Rebuild Foundation Presents THEASTER GATES: WHEN CLOUDS ROLL AWAY — Preview

Rebuild Foundation THEASTER GATES: WHEN CLOUDS ROLL AWAY
Isaac Sutton, portrait of Eartha Kitt. Johnson Publishing Company Archive and Theaster Gates Studio, courtesy Ford Foundation, J. Paul Getty Trust, John D. and Catherine T. MacArthur Foundation, Andrew W. Mellon Foundation, and Smithsonian Institution​​

WHEN:

September 13, 2024 - March 16, 2025

WHERE:

Stony Island Arts Bank
6760 S. Stony Island Avenue
Chicago

TICKETS:

For more information and tickets visit the Rebuild Foundation website.

A spokesperson describes the event as follows:

“...Founded in Chicago in 1942 by John H. Johnson, the Johnson Publishing Company chronicled the lives of Black Americans for over seven decades, most prominently through the monthly magazine Ebony and its weekly sister outlet Jet, whose publications were initiated in 1945 and 1951, respectively. Along with coverage of important national events and historical milestones, such as the 1963 March on Washington, these publications also emphasized the richness, complexity and specificity of Black life in America: domestic expressions of style and standards of beauty, social and familial customs and, perhaps most significantly, an affirmative representation of Black history and its fundamental importance to American society. All told, Ebony and Jet offered an expansive celebration of Black success and culture more broadly, providing in turn a necessary counter, in both narrative and imagistic terms, to stereotypes so regularly used in the mainstream press.

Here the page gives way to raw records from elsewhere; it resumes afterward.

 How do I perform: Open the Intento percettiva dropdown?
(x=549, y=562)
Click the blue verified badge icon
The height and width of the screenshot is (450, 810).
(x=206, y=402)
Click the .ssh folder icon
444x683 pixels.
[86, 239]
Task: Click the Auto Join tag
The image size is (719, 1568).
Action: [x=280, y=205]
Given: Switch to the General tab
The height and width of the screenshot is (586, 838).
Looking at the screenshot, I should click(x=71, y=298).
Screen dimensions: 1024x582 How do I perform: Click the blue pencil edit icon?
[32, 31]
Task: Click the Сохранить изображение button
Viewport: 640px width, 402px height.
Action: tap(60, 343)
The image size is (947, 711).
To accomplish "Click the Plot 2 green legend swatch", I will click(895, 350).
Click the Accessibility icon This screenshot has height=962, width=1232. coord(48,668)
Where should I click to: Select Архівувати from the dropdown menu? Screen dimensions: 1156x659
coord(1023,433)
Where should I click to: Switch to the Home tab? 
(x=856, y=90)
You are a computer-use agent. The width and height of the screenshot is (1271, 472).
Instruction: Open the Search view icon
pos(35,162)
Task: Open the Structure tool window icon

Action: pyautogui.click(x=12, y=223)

Theaster Gates often employs fabulation, parafiction, and propaganda as methods for the creation of new realities. Often born from preexisting truths, these new fictions imbue personal and cultural histories with new social, political, and artistic value. For When Clouds Roll Away, he will activate all three floors of the Stony Island Arts Bank, reimagining the formerly abandoned South Side financial institution as the headquarters for a fictive, contemporary Black publishing company in the spirit of the Johnson Publishing legacy. This architectural-scale installation, which will host an active bar and lounge program, music series, and writing commissions reflecting on the archive, will experimentally extend the empire of Johnson Publishing Company under Gates’s artistic and creative direction. These works will be shown for the first time in their entirety in the United States, and notably, in Chicago, the former home and headquarters of Johnson Publishing Company.

When Clouds Roll Away continues Gates’ ongoing artistic and academic reflections on the Johnson Publishing Company and its legacy as one of the most important Black corporations, a rarity at the time of its founding. Originally housed at the Johnson Publishing Company building on Michigan Avenue in Chicago, Gates and Rebuild Foundation have been stewarding the Johnson Publishing Company’s library, ephemera, periodicals, furniture, inventory, and architectural fragments for over a decade. For the first time ever, Gates will exhibit newly restored objects, vintage office furniture, works of art owned by Johnson, along with his workout suite, trophies and memorabilia, making it his most comprehensive celebration of the archive to date.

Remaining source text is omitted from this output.